Prayer is a refuge and protection against the evil of the world, Pope Francis said in his general audience address today.
Speaking via livestream from his library in the apostolic palace, the pope illustrated this point with several stories from Genesis, including those of Adam and Eve, Cain and Abel, and Noah.
“Reading these stories, one gets the impression that prayer is both the embankment and the refuge of man before the flood of evil that grows in the world,” he said May 27. “On closer inspection, we also pray to be saved from ourselves.”
“God’s plan for humanity is good, but in our daily life we experience the presence of evil: it is an everyday experience.”
Continuing his cycle of catechesis on prayer, Francis noted that the righteous person’s prayer turns them away from, not toward, violence. “In fact, prayer, when it is authentic, is free from instincts of violence and is a gaze turned toward God,” he said.
He quoted from paragraph 2569 of the Catechism of the Catholic Church, which says “this quality of prayer is lived by a multitude of righteous in all religions.”
“Prayer,” he argued, “cultivates flowerbeds of rebirth in places where man’s hatred has only been able to enlarge the desert.”
In his address, Pope Francis also reflected on the lessons humanity can take from the stories in Genesis, starting with Adam and Eve.
“The first chapters of the Book of Genesis describe the progressive expansion of sin in human affairs,” he said.
Adam and Eve, yielding to the devil’s temptation, begin to doubt the benevolent intentions of God.
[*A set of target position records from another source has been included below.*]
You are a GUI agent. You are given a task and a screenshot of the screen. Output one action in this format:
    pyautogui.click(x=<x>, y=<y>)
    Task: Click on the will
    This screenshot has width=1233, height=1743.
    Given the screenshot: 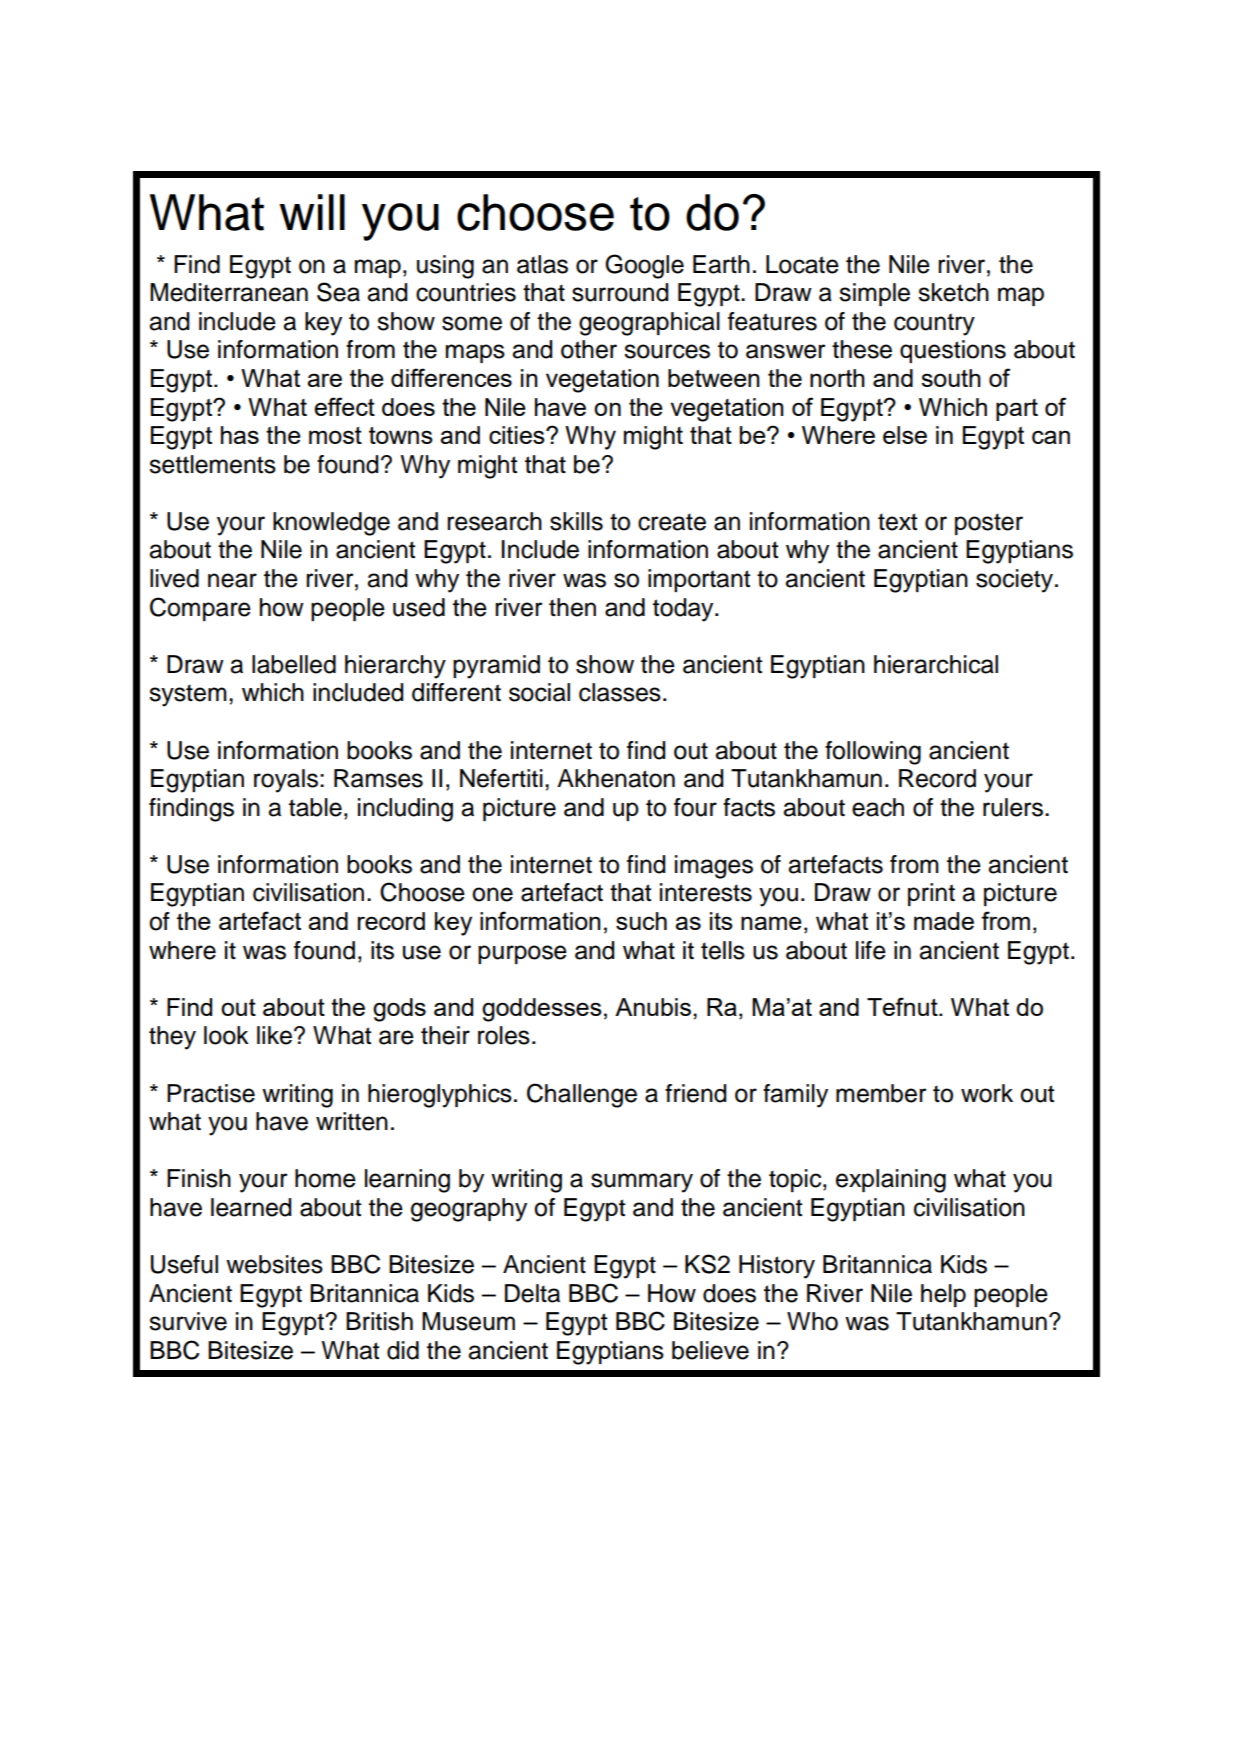 What is the action you would take?
    pyautogui.click(x=312, y=212)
They have delusions of omnipotence, the pope said. But what happens instead is their eyes are opened and they discover they are naked, they have nothing. The tempter “pays badly,” he underlined.
Turning to Cain and Abel, Francis asserted that with the next human generation, “evil becomes even more disruptive.”
Cain becomes infested with the “worm of envy” toward his brother Abel. Cain does not get command of the evil which grows in his heart, “and so, the story of the first brotherhood ends with a murder,” the pope said.
“I think, today, about human fraternity,” he added. “Wars everywhere.”
Pope Francis described what followed Cain’s evil action, explaining that from his lineage, “evil spreads like wildfire, until it occupies the whole picture.”
There is the need for a new beginning, a new creation, which will have its fulfillment in Jesus Christ, he noted. “Yet, in these first pages of the Bible, another story is written, less conspicuous, much more humble and devoted, which represents the redemption of hope.”
“Even if almost everyone behaves in a brutal way, making hatred and conquest the great engine of human affairs, there are people capable of praying to God with sincerity, capable of writing man’s destiny in a different way,” he said.
He pointed to the birth of Adam and Eve’s third son, Seth, who later had his own son, named Enos, meaning “mortal.”
In Genesis, it is written that from the birth of Enos, “people began to invoke the name of the Lord.” Enos also had a cousin, Enoch, who is a person who “walks with God,” according to Scripture.
“And finally there is the story of Noah, a righteous man who ‘walked with God,’ before whom God holds back his purpose of erasing humanity,” Francis said.
“And prayer is powerful,” he underlined, “because it attracts the power of God and the power of God always gives life: always.”
“This is why the lordship of God passes through the chain of these men and women, often misunderstood or marginalized in the world,” he said.
These men and women are not headline-makers, according to the pope, “but the world lives and grows thanks to the strength of God that these servants of his draw with their prayer.”
“The path of God in the history of God passed through them: it passed through a ‘remnant’ of humanity that did not conform to the law of the fittest, but asked God to perform his miracles, and above all to transform our heart of stone in the heart of flesh,” he concluded.
At the end of the general audience, in his greeting to Italian-speaking pilgrims, Pope Francis recalled that May 29 is the memorial of St. Pope Paul VI, who was canonized in 2018.
“May the example of this Bishop of Rome, who has reached the heights of holiness, encourage each one of us to embrace the Gospel ideals,” he urged.